### Brief
Reproduce the data from its first line through the line containing "Click the help", swapping "radio button" for "option button" and leaving everything else untouched.

### Data rows

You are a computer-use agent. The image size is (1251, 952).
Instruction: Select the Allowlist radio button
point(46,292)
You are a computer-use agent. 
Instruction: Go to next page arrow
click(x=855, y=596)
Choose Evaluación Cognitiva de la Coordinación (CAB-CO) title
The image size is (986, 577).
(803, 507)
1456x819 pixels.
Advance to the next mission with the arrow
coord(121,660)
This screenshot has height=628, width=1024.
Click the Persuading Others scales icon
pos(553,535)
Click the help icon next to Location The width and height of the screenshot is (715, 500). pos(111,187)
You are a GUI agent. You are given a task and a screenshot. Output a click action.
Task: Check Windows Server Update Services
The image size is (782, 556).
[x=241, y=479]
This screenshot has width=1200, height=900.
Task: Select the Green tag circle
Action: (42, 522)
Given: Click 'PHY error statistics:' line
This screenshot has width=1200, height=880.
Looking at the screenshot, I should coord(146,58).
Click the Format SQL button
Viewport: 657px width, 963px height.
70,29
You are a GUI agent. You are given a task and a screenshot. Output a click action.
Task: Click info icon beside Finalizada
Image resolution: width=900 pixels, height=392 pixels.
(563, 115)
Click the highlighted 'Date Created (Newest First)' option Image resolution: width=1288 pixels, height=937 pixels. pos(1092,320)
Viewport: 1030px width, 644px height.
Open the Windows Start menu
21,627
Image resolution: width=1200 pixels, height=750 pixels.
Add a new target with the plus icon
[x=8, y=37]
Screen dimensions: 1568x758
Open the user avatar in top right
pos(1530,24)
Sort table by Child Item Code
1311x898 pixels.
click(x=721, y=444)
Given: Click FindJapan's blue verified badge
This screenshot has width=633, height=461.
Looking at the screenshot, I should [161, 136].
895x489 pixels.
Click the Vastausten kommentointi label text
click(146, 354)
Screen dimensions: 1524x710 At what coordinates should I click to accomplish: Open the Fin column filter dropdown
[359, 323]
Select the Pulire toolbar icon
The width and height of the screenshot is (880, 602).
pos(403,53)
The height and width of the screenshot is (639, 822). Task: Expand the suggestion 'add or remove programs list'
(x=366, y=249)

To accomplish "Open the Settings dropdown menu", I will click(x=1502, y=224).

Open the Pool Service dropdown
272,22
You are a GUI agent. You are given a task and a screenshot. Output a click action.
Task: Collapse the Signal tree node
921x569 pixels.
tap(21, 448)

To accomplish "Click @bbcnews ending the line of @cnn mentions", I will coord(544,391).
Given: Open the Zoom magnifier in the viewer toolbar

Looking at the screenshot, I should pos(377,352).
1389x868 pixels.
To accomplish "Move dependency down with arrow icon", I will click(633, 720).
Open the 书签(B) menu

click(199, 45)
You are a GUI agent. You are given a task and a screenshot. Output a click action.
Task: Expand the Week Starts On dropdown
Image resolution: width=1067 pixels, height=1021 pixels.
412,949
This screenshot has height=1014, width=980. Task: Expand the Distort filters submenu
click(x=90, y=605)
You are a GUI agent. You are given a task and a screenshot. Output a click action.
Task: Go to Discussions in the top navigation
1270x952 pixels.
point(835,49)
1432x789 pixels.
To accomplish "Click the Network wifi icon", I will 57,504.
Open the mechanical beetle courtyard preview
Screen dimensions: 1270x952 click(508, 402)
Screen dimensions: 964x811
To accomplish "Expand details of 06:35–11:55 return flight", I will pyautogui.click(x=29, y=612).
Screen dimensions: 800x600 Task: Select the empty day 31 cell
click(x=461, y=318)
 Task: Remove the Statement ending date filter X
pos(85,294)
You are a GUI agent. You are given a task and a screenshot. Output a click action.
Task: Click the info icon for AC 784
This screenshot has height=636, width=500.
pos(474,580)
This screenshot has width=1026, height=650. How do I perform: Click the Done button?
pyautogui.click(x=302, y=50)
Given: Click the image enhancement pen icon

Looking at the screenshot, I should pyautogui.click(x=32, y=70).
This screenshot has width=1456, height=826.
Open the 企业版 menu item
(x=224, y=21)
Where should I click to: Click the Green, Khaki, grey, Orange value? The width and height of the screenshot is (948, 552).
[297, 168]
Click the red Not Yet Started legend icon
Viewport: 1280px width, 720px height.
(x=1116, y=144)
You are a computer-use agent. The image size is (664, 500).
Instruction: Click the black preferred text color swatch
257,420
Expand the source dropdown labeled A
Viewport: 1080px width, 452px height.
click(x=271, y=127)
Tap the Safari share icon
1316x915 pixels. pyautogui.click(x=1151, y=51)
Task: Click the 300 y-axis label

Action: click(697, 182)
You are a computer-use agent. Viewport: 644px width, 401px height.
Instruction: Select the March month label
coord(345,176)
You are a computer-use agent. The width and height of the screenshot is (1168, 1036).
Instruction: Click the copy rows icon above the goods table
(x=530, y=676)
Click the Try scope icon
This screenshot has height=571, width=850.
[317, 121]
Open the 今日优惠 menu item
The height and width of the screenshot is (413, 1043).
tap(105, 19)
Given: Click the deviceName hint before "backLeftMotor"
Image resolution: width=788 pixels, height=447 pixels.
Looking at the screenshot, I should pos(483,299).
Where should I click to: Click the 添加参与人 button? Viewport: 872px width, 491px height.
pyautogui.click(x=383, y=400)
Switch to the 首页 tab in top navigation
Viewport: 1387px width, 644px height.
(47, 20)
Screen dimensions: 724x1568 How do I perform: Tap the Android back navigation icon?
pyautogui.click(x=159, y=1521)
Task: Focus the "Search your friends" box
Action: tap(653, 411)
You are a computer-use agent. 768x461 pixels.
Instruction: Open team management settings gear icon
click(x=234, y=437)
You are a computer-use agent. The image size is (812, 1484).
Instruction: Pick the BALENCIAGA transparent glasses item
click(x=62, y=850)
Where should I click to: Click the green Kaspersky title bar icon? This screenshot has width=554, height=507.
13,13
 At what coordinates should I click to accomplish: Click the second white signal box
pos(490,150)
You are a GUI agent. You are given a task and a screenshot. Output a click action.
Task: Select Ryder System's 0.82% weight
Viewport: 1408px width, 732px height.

### Written response
You are a computer-use agent. The image size is (1251, 952).
Instruction: Select the Allowlist option button
point(46,292)
You are a computer-use agent. 
Instruction: Go to next page arrow
click(x=855, y=596)
Choose Evaluación Cognitiva de la Coordinación (CAB-CO) title
The image size is (986, 577).
(803, 507)
1456x819 pixels.
Advance to the next mission with the arrow
coord(121,660)
This screenshot has height=628, width=1024.
Click the Persuading Others scales icon
pos(553,535)
Click the help icon next to Location The width and height of the screenshot is (715, 500). pos(111,187)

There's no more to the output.